## REQUIRED ACTION
Your task is to transcribe exactly, and only, the lines running from the one with "Where should I click to: Open" to the end of the listing below, inclusive, with every picture left out.

## EXTRACTED DATA

○ ○ ○ ○ ○ ○ ○

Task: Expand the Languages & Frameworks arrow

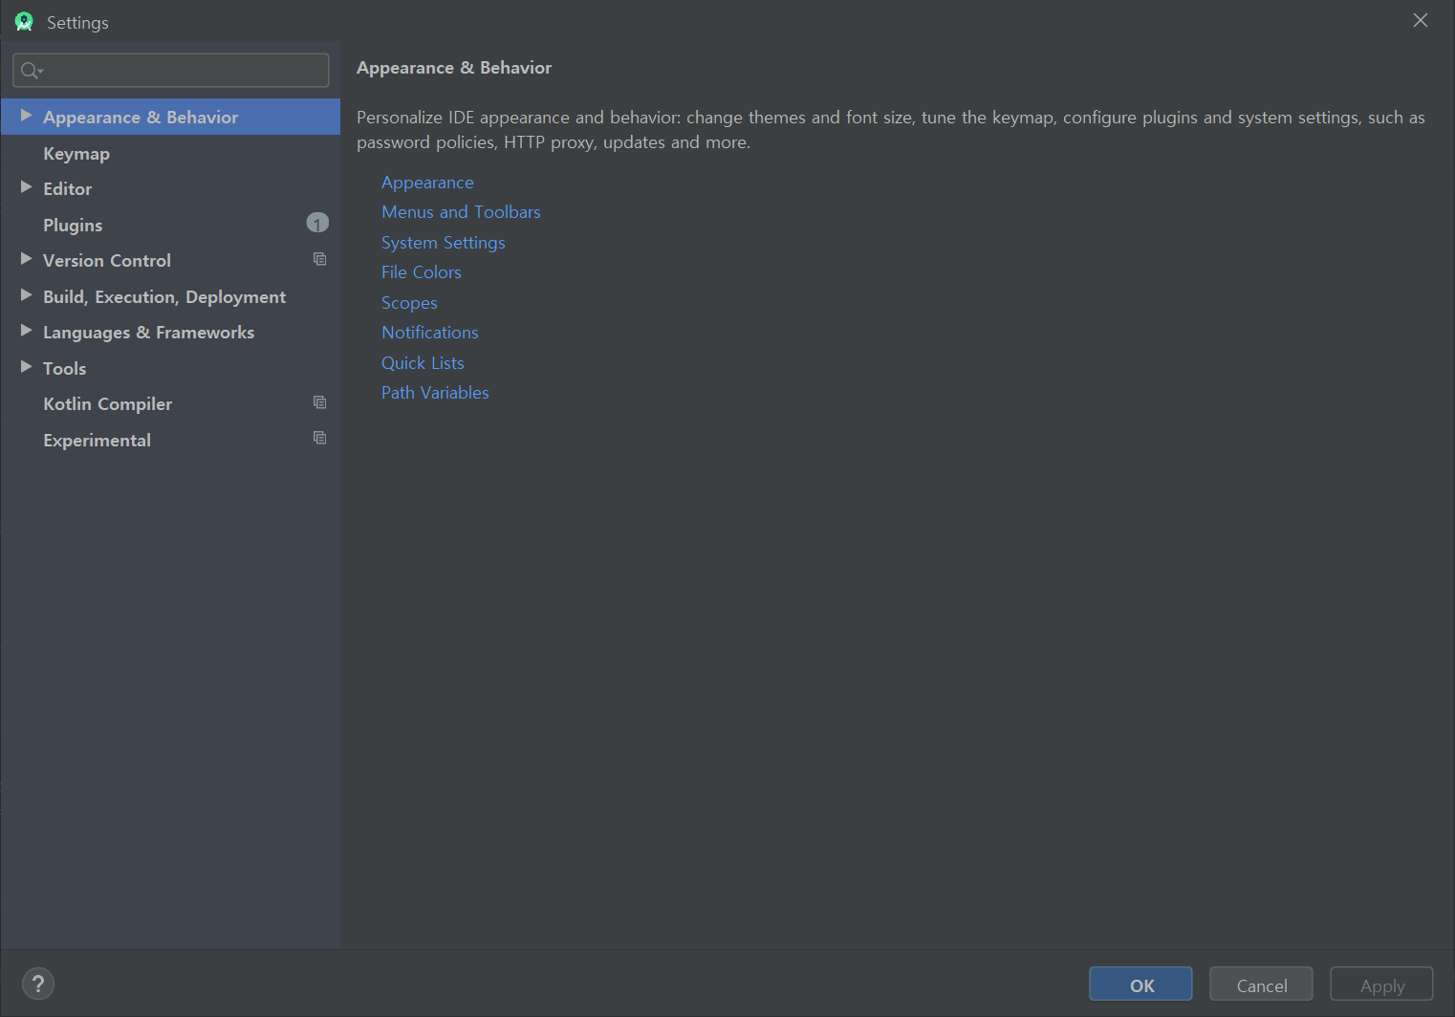Action: tap(27, 331)
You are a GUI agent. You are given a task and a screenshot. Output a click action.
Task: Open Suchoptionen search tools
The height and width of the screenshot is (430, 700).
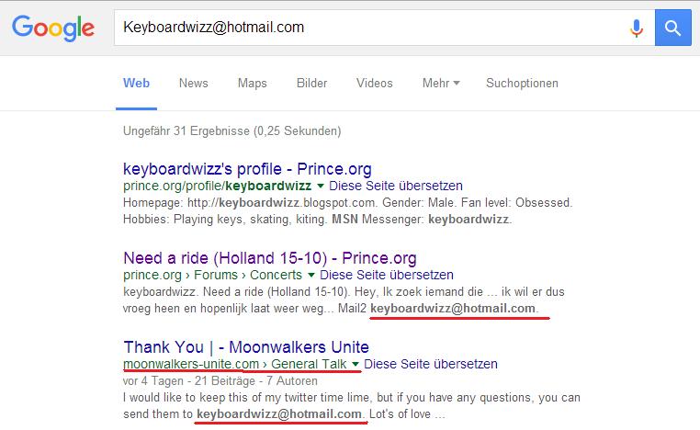pos(522,83)
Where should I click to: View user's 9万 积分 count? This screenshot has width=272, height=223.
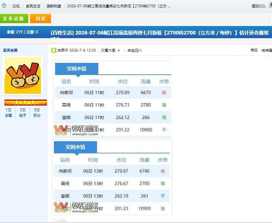37,113
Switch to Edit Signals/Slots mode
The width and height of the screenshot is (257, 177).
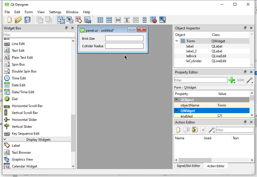pyautogui.click(x=70, y=20)
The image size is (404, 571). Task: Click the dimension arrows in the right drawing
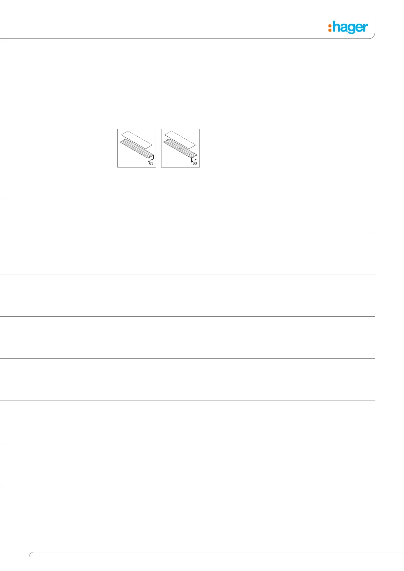coord(193,160)
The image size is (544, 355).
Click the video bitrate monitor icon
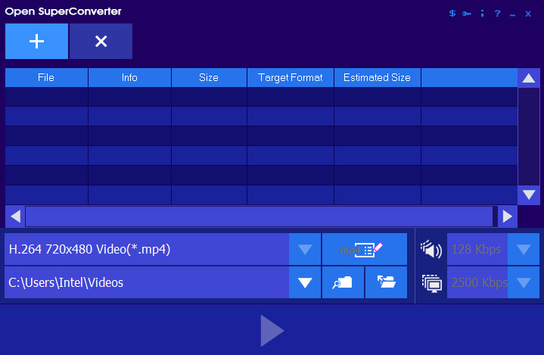coord(431,283)
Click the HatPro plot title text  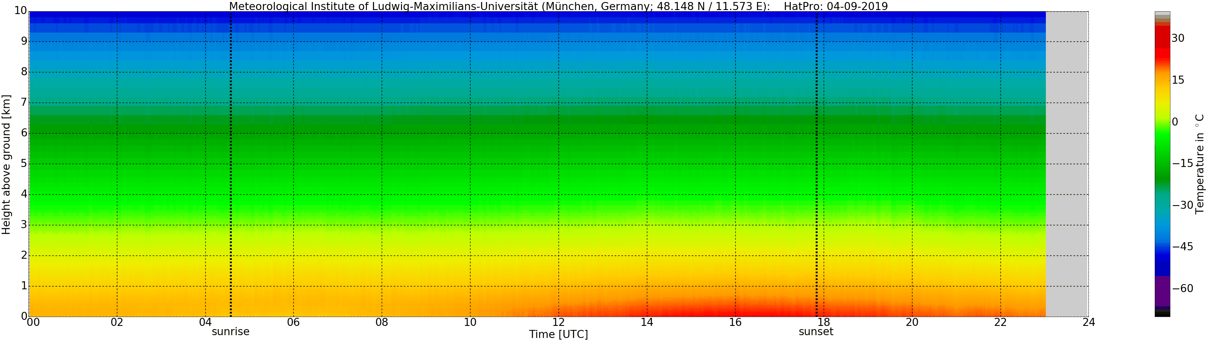[x=558, y=6]
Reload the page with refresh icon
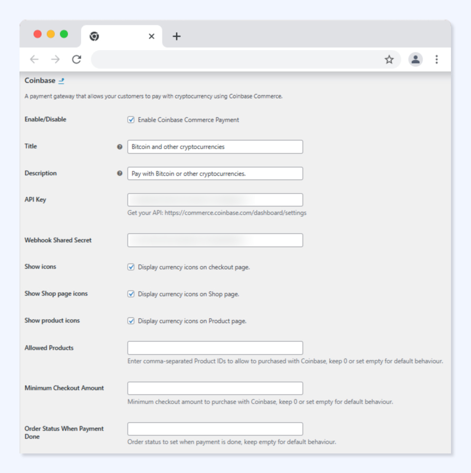The width and height of the screenshot is (471, 473). click(x=76, y=60)
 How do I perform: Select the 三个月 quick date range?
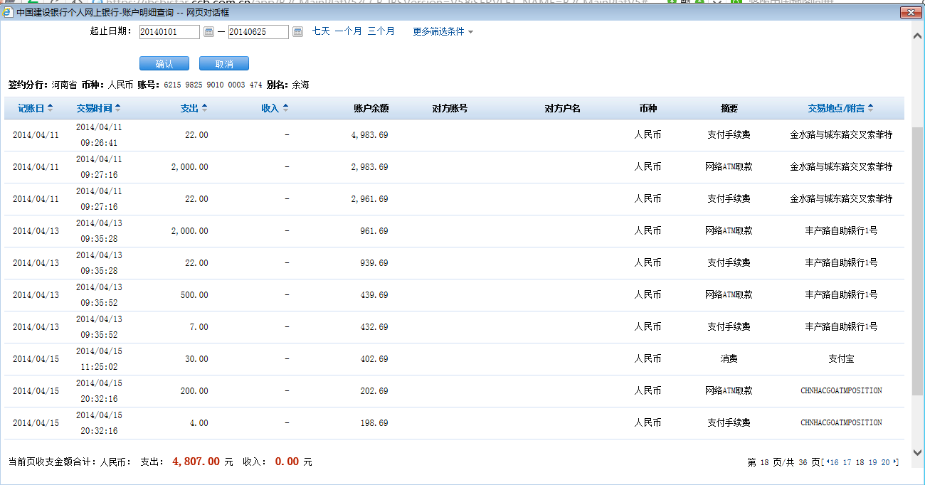[381, 31]
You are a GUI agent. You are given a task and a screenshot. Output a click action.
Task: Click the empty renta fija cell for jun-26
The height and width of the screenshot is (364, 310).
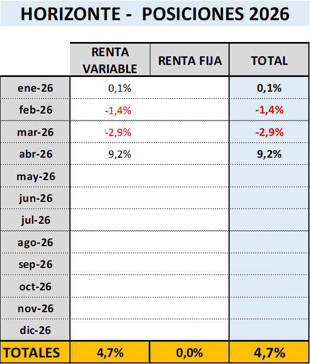(189, 198)
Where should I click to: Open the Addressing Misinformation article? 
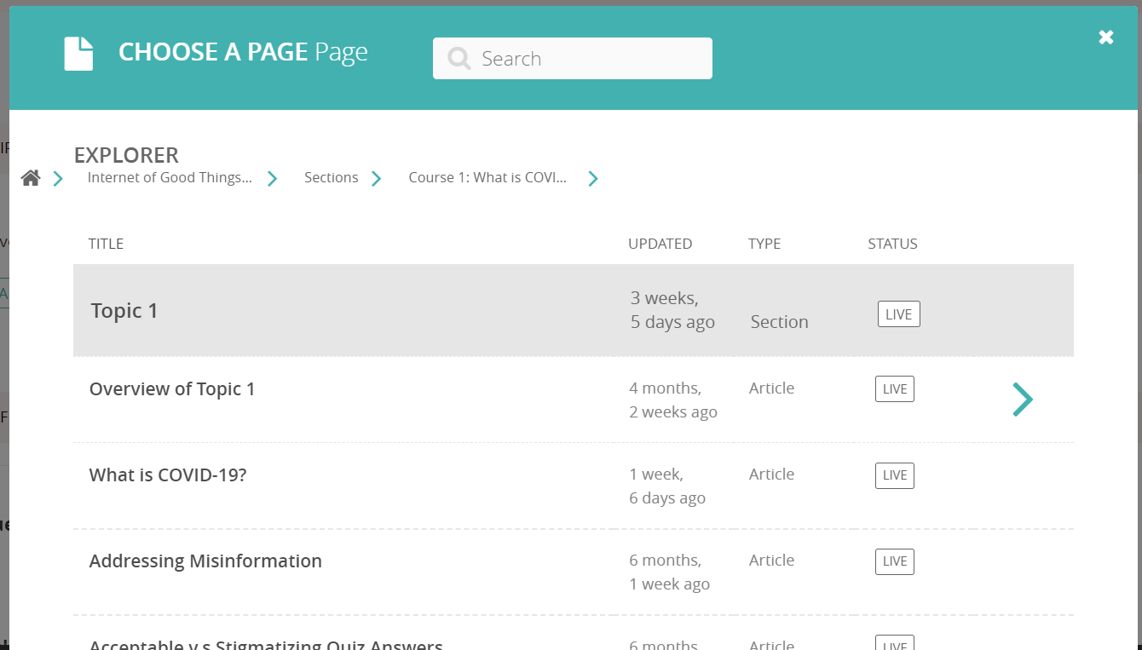pos(205,561)
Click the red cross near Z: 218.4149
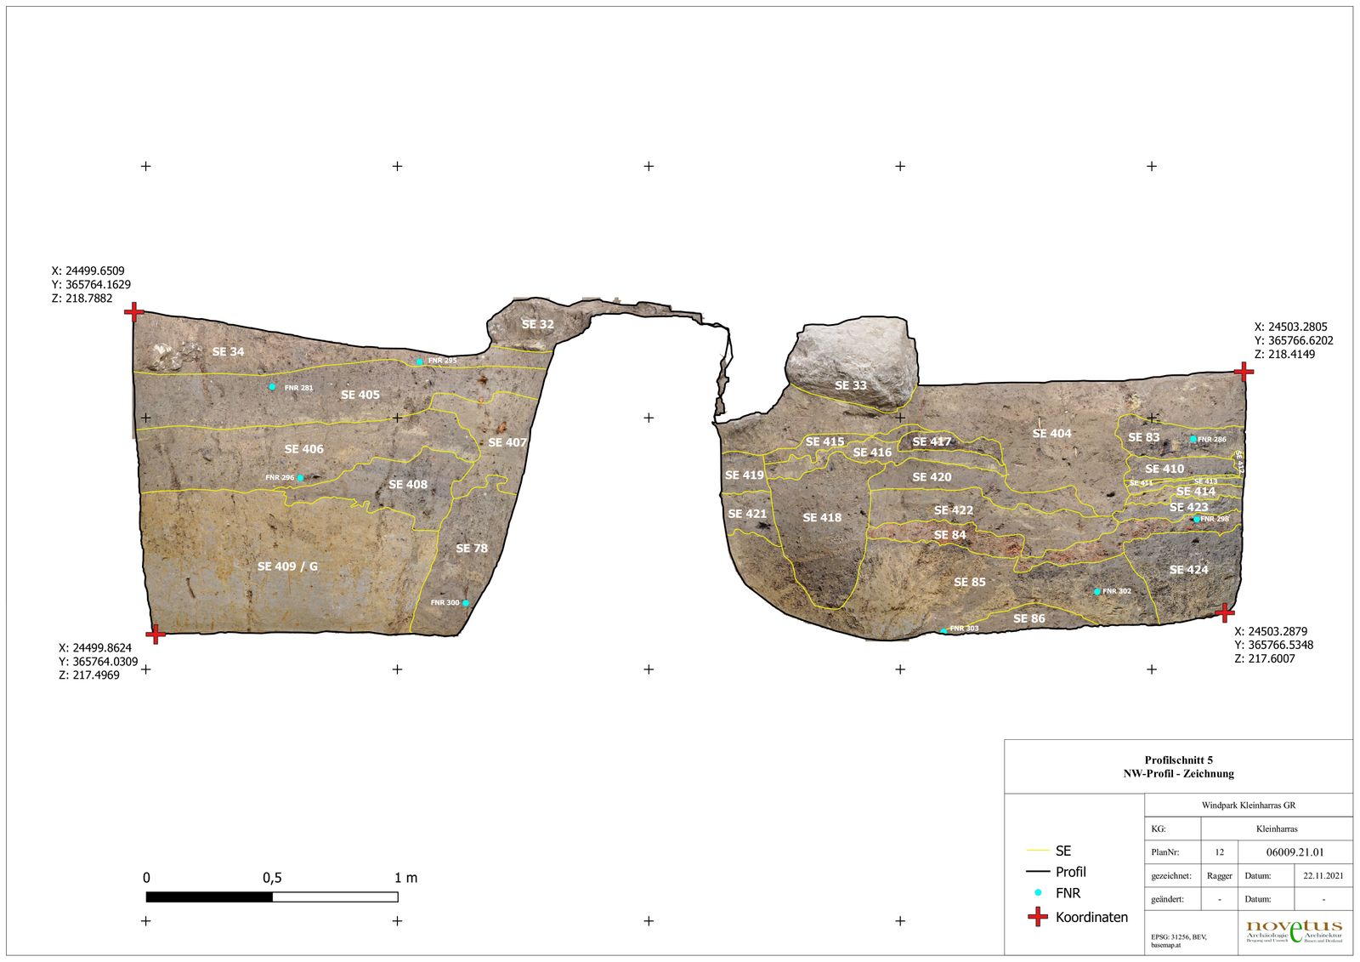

○ ○ ○ ○ ○ ○ ○

## EXPECTED ANSWER
Where should I click to: Open the Addressing Misinformation article? 
pos(205,561)
Click the red cross near Z: 218.4149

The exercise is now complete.